Lo sguardo dell'autore sulla città, tra foto e parole. Un paesaggio vissuto, assaporato, calpestato, annusato e toccato. Dal 21 @ Ducale
Mercoledì 21 novembre inaugura la mostra Mi sono perso a Genova: foto di Maurizio Maggiani. Qui sotto (e a lato) la seconda foto del concorso lanciato da mentelocale.it (il 13 novembre): Trova la foto. Ogni settimana per l'intera durata della mostra (fino al 10 febbraio 2008 - a Palazzo Ducale, Loggia degli Abati) su mentelocale.it sarà pubblicata una nuova foto di Maurizio Maggiani, inserita nella mostra. Il gioco consiste nell'indovinare in che punto di Genova Maggiani ha scattato la foto. Le prime 5 risposte corrette vinceranno 2 biglietti d'ingresso alla mostra. Per partecipare prima registratevi a mentelocale.it, (è gratuito). Inviate le vostre risposte all'indirizzo eventi@mentelocale.it. I primi 5 hanno già vinto.
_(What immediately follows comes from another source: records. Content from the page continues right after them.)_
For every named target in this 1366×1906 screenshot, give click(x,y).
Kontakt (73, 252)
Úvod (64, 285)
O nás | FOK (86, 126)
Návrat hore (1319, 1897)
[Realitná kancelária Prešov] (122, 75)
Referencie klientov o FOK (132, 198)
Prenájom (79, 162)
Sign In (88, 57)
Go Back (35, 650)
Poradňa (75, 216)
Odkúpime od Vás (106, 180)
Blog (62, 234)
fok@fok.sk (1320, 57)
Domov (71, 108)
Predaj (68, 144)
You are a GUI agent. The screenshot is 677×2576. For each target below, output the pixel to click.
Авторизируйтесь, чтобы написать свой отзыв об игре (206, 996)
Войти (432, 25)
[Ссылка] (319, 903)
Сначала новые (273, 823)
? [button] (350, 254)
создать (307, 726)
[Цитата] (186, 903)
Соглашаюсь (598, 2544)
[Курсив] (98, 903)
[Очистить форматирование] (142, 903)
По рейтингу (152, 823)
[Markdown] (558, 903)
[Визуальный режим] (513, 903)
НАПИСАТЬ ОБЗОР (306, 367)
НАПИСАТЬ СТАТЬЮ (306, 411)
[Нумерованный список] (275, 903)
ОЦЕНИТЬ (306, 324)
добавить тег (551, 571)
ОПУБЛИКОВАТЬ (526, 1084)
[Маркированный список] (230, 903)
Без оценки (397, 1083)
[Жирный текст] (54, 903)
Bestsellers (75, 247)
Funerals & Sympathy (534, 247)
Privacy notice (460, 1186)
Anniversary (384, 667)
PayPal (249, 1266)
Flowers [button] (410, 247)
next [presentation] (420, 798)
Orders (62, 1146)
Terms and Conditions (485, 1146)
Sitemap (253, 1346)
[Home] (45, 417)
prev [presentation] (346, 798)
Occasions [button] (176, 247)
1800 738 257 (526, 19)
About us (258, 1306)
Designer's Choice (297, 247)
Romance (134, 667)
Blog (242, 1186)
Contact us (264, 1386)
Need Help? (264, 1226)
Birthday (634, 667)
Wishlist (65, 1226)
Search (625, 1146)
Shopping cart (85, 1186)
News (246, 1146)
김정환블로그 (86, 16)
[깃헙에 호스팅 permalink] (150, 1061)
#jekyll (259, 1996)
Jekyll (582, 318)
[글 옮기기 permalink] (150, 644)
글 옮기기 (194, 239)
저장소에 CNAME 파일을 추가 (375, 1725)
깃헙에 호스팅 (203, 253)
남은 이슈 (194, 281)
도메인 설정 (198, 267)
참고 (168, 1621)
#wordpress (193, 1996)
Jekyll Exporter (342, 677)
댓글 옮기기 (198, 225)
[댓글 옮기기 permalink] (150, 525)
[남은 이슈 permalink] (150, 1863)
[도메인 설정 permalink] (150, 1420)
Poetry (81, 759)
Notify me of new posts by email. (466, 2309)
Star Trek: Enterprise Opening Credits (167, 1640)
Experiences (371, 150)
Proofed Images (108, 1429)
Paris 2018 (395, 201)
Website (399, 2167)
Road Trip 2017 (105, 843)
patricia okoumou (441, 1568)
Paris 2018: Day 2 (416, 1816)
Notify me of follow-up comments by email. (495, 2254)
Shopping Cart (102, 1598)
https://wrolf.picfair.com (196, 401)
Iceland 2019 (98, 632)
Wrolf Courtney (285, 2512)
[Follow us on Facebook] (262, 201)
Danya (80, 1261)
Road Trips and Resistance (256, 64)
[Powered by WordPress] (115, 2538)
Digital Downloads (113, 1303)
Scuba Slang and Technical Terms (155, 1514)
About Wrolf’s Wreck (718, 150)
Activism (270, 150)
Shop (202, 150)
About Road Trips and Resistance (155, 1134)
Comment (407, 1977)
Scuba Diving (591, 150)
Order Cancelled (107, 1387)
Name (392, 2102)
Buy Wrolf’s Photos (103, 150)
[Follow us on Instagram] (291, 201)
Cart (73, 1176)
Orario: Da martedì a domenica 10.00-18.00. Lunedì chiuso Prezzo del biglietto Intero: 5 euro - Ridotto: 3 euro
Più che perso, è proustiano lo sguardo che Maurizio Maggiani ci offre sulla città nella mostra fotografica Mi sono perso a Genova, (alla Loggia degli Abati @ Palazzo Ducale), da mercoledì 21 novembre 2007 al 10 febbraio 2008. Immagini e parole (a mano in stampatello sui supporti di policarbonato trasparente) raccontano un paesaggio vissuto: assaporato, calpestato, annusato e toccato. Perciò impresso, (180 immagini esposte). E perciò confluito in un'originale guida (Feltrinelli) dall'omonimo titolo. Sono molte le foto in bianco e nero, ma c'è posto anche per i contrasti cromatici morbidi. «Certe cose hanno un colore - afferma Maggiani - altre un altro almeno per il mio sentire. L'acciaieria è rossa, non c'è bianco e nero che possa contro quel rosso. Il porto invece per me è bianco e nero, è quella calata che scarica sale e carbone, un luogo che amo e dove ho incontrato tanti fratelli».
Per lo scrittore, nato a Castelnuovo Magra (1951), ma genovese d'adozione questa è la città sognata «da quando ero un bambino. Da quarantanove anni, per l'esattezza. Posso essere così prciso perché ho cominciato a sognarla subito dopo averla vista per la prima volta. Era l'inizio della primavera del 1958», come scrive nel primo capitolo (dal titolo Un'impresa di costruzioni onirica) della guida.
L'estremo Levante è il luogo delle origini, il capoluogo ligure è la casa prescelta. «Per me, che sono un campagnolo, vivere la città è godere di un grande privilegio, vivere in un posto bello». E qui non si tratta solo di valore estetico dell'ambiente, ma piuttosto di cogliere la stratificazione storica che a Genova si respira lungo le strade, sui muri dei palazzi storici, tra i vicoli, ma anche nella periferia, tra gli orti e le vedute che dalle colline si tuffano in mare e sui tetti. «La bellezza che intendo è anche una questione e un valore morale e etico. Questa è la categoria in cui mi perdo. Genova è una città vasta. Quanti di voi sono andati in Sardegna e tornando all'alba col traghetto sono saliti sul ponte, per scorgere Genova appena passato il filo dell'orizzonte. E la città gli è apparsa all'improvviso, tutta da Voltri a Nervi. Incontenibile in uno sguardo solo».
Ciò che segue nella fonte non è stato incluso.